Exercise instructions
Recast the listing below, from the line containing "The width and" through the end of the listing, as a two-column CSV with the columns "prompt" and "target". Give one row per item, with its text and its answer each in a single quoted field, line breaks turned into spaces, and the pictures left out.

______

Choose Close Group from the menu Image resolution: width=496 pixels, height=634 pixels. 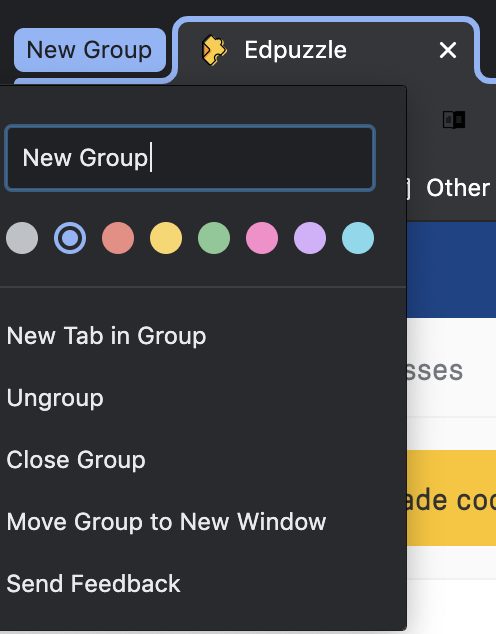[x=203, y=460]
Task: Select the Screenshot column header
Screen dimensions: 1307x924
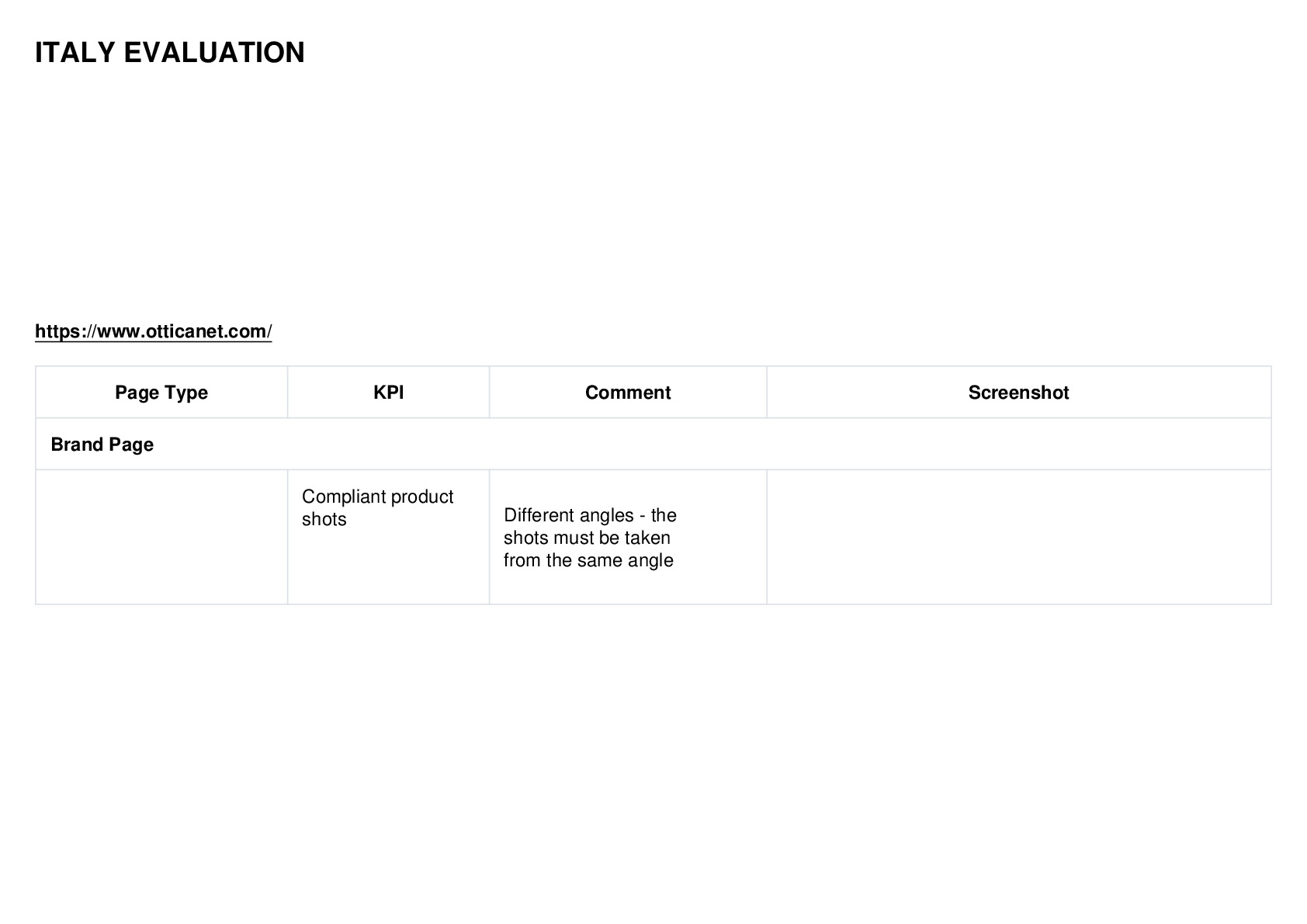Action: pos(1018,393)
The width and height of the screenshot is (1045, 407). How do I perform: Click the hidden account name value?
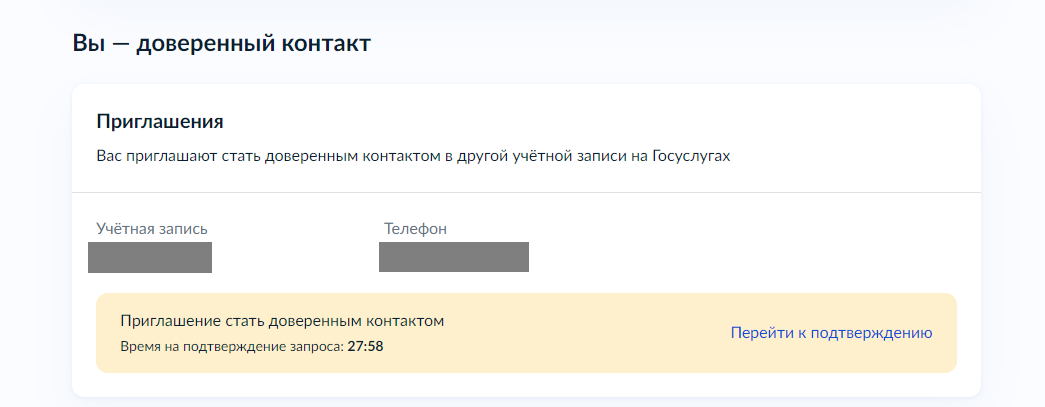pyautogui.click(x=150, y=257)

______

Full answer
prompt,target
"The width and height of the screenshot is (1045, 407). How do I perform: Click the hidden account name value?","pyautogui.click(x=150, y=257)"